I wanted to complain about how slow the DET website was this morning. Every Sunday morning, I log-in and answer the questions properly. Yes, I looked for work. Yes, I was available for work. No, I did not work. It takes about 10 minutes, and they send you a check for $507 on Monday. The check usually arrives on Tuesday or Wednesday.
So, I can't really get too worked-up just because the pixels aren't movong fast enough. This new system is a far cry from the last time I was on unemployment, in 1991. In those days, you had to schlep down to the office every two weeks to get your measly check in person. Everything about unemployment seemed to be designed to make you stand in lines with all those other losers. I guess the philosophy was to shame anyone with a shred of dignity to make them go out and get a job - any job.
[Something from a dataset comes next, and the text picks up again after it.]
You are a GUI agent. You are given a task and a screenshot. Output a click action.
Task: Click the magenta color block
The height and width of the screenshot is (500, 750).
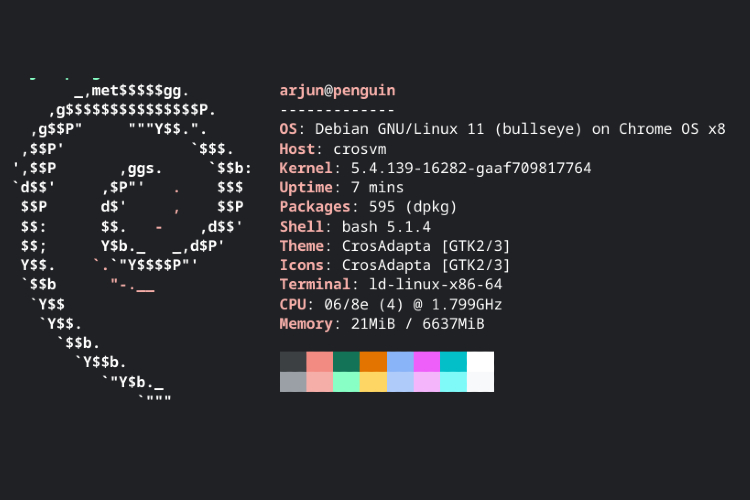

It worked on me. After several months of unsuccessful job hunting, I finally took a job at a Cambridge software company. It was a big pay cut. But I was happy to be working again, but the feeling was short-lived. Within six months my new company Index Technologies was merged/bought out and, without warning, the new company - Intersolv laid me and two thirds of the others off. Someone I did not know called me into a meeting whereupon I was informed that I would get two months severance, plus outplacement counseling.
The Bozos in charge had everything figured out, except that they weren't aware of the The Workers Adjustment and Retraining Notification act of 1988. (Thank you Ted Kennedy.) This piece of legislation - AKA the "plant closing law" - says that employers who terminate more than one third of the workers at a given location are compelled to give said workers 60 days notice or compensation in lieu of notice on top of earned severance benefit. Thus, I ended up with four months severance after working only six months at the company! (I was also eligible for Unemployment again).
Luckily, I did not have to suffer the indignity of standing in line again. Out of the blue, I got a 6-week contract job as a systems analyst at a corporate division of a global High Tech firm that needed to integrate the customer databases of two smaller companies that had recently been acquired. That gig lasted fifteen months.
With 1 week left on my PO I found an employee situation at another big High Tech company. That job lasted 5 years. Luck happens when you keep your eyes open.